-- start --

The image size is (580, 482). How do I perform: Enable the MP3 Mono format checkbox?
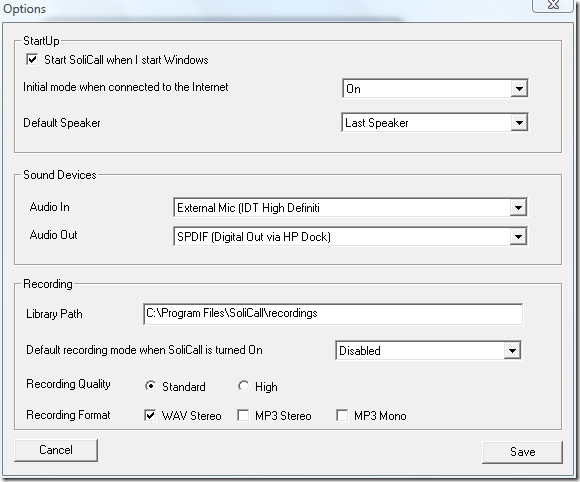[342, 415]
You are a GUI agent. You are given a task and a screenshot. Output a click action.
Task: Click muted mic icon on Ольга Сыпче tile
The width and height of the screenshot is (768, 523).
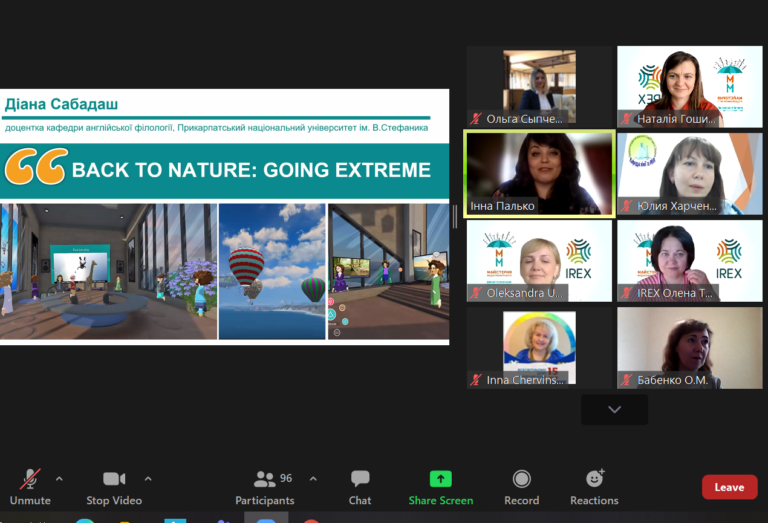tap(476, 119)
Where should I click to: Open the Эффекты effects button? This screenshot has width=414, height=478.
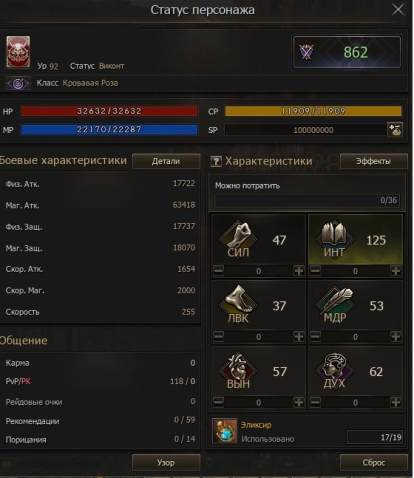pyautogui.click(x=373, y=161)
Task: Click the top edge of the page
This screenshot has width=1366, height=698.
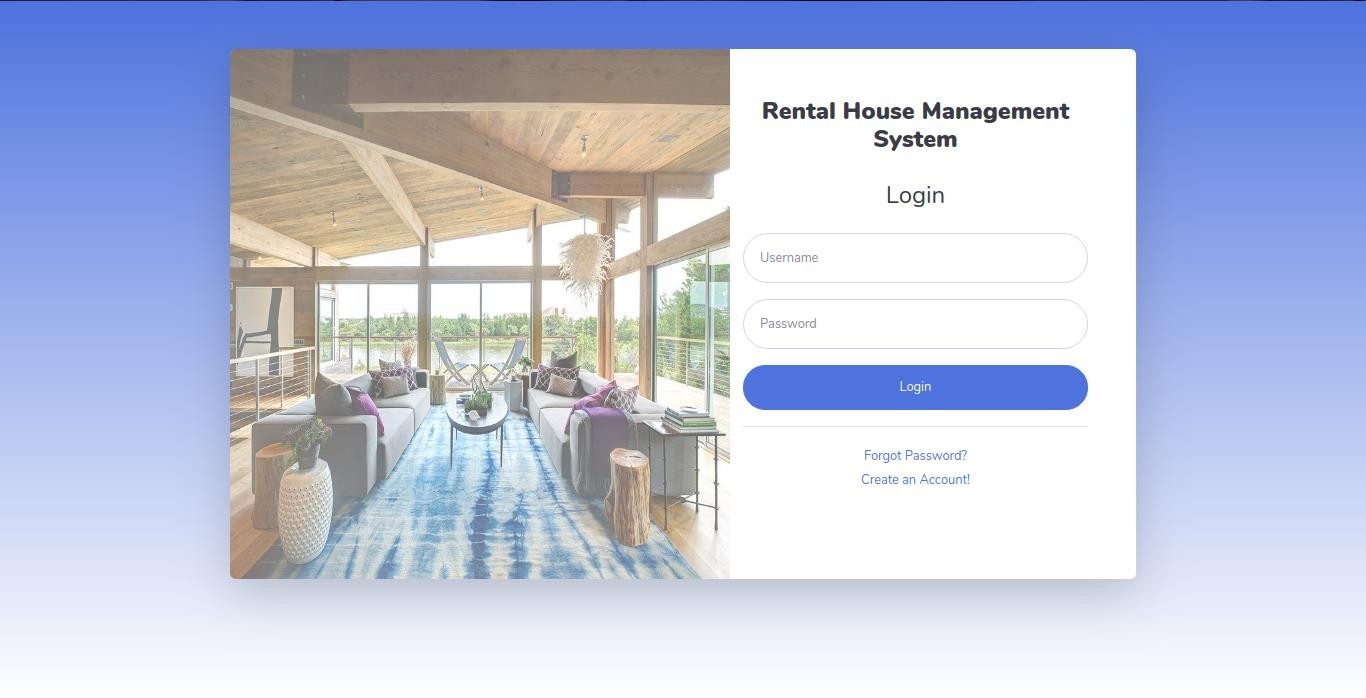Action: 683,2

-- end --

* What you are asked to do
Can you repeat all the records with "capture" substituted for every "screenshot", changing nothing else and leaving the pictures out?

* Solved exercise
The image size is (580, 482). How do I perform: Enable the MP3 Mono format checkbox?
[342, 415]
You are a GUI agent. You are given a task and a capture. Output a click action.
Task: Click muted mic icon on Ольга Сыпче tile
The width and height of the capture is (768, 523).
tap(476, 119)
Where should I click to: Open the Эффекты effects button? This capture has width=414, height=478.
pyautogui.click(x=373, y=161)
Task: Click the top edge of the page
This capture has width=1366, height=698.
Action: 683,2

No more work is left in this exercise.